> [Exercise requirements]: Type out all the records once more, exactly.

═════ Records to use ═════

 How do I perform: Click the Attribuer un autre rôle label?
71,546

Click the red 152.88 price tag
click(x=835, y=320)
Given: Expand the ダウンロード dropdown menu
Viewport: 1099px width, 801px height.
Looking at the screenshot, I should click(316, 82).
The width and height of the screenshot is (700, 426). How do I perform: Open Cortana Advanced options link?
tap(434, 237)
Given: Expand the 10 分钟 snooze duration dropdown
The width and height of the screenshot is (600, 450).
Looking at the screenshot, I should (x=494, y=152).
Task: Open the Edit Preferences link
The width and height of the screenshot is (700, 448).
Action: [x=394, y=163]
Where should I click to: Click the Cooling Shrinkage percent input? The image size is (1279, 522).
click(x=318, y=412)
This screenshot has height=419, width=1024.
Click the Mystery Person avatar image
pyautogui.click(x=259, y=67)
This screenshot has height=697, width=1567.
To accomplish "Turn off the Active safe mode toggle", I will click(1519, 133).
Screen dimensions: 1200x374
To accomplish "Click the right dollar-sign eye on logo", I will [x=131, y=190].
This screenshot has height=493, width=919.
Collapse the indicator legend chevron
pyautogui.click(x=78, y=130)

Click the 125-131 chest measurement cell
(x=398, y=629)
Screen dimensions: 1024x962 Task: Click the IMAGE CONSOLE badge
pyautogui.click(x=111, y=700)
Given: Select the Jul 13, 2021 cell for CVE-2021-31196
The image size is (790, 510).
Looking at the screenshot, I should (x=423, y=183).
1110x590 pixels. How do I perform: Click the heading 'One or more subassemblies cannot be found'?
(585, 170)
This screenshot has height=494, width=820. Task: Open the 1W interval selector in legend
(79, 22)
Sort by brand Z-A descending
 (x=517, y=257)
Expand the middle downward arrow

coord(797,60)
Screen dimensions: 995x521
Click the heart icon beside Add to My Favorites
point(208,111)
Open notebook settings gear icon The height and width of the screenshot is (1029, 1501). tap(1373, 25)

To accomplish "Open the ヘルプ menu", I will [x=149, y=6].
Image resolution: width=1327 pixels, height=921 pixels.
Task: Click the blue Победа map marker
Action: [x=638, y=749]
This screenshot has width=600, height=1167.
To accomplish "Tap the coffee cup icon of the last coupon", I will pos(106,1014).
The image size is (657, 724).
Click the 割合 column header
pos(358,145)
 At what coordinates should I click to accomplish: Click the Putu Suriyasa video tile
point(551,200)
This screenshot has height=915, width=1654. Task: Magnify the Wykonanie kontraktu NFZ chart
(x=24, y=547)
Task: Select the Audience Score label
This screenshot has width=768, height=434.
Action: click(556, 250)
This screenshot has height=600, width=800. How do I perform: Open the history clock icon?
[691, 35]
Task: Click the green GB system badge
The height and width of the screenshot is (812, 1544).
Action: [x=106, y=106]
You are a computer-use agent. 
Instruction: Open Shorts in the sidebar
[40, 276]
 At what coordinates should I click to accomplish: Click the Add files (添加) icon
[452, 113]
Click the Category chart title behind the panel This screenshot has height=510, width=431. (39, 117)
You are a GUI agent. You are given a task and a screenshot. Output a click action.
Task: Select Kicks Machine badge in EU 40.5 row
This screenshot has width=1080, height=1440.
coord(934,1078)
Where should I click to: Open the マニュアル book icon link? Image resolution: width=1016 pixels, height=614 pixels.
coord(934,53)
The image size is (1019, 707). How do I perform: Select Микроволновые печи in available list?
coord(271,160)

═════

> [Solution to this exercise]:
 How do I perform: Click the Attribuer un autre rôle label?
71,546

Click the red 152.88 price tag
click(x=835, y=320)
Given: Expand the ダウンロード dropdown menu
Viewport: 1099px width, 801px height.
Looking at the screenshot, I should click(316, 82).
The width and height of the screenshot is (700, 426). How do I perform: Open Cortana Advanced options link?
tap(434, 237)
Given: Expand the 10 分钟 snooze duration dropdown
The width and height of the screenshot is (600, 450).
Looking at the screenshot, I should (x=494, y=152).
Task: Open the Edit Preferences link
The width and height of the screenshot is (700, 448).
Action: [x=394, y=163]
Where should I click to: Click the Cooling Shrinkage percent input? The image size is (1279, 522).
click(x=318, y=412)
This screenshot has height=419, width=1024.
Click the Mystery Person avatar image
pyautogui.click(x=259, y=67)
This screenshot has height=697, width=1567.
To accomplish "Turn off the Active safe mode toggle", I will click(1519, 133).
Screen dimensions: 1200x374
To accomplish "Click the right dollar-sign eye on logo", I will [x=131, y=190].
This screenshot has height=493, width=919.
Collapse the indicator legend chevron
pyautogui.click(x=78, y=130)

Click the 125-131 chest measurement cell
(x=398, y=629)
Screen dimensions: 1024x962 Task: Click the IMAGE CONSOLE badge
pyautogui.click(x=111, y=700)
Given: Select the Jul 13, 2021 cell for CVE-2021-31196
The image size is (790, 510).
Looking at the screenshot, I should (x=423, y=183).
1110x590 pixels. How do I perform: Click the heading 'One or more subassemblies cannot be found'?
(585, 170)
This screenshot has height=494, width=820. Task: Open the 1W interval selector in legend
(79, 22)
Sort by brand Z-A descending
 (x=517, y=257)
Expand the middle downward arrow

coord(797,60)
Screen dimensions: 995x521
Click the heart icon beside Add to My Favorites
point(208,111)
Open notebook settings gear icon The height and width of the screenshot is (1029, 1501). tap(1373, 25)

To accomplish "Open the ヘルプ menu", I will [x=149, y=6].
Image resolution: width=1327 pixels, height=921 pixels.
Task: Click the blue Победа map marker
Action: [x=638, y=749]
This screenshot has width=600, height=1167.
To accomplish "Tap the coffee cup icon of the last coupon", I will pos(106,1014).
The image size is (657, 724).
Click the 割合 column header
pos(358,145)
 At what coordinates should I click to accomplish: Click the Putu Suriyasa video tile
point(551,200)
This screenshot has height=915, width=1654. Task: Magnify the Wykonanie kontraktu NFZ chart
(x=24, y=547)
Task: Select the Audience Score label
This screenshot has width=768, height=434.
Action: click(556, 250)
This screenshot has height=600, width=800. How do I perform: Open the history clock icon?
[691, 35]
Task: Click the green GB system badge
The height and width of the screenshot is (812, 1544).
Action: [x=106, y=106]
You are a computer-use agent. 
Instruction: Open Shorts in the sidebar
[40, 276]
 At what coordinates should I click to accomplish: Click the Add files (添加) icon
[452, 113]
Click the Category chart title behind the panel This screenshot has height=510, width=431. (39, 117)
You are a GUI agent. You are given a task and a screenshot. Output a click action.
Task: Select Kicks Machine badge in EU 40.5 row
This screenshot has width=1080, height=1440.
coord(934,1078)
Where should I click to: Open the マニュアル book icon link? Image resolution: width=1016 pixels, height=614 pixels.
coord(934,53)
The image size is (1019, 707). How do I perform: Select Микроволновые печи in available list?
coord(271,160)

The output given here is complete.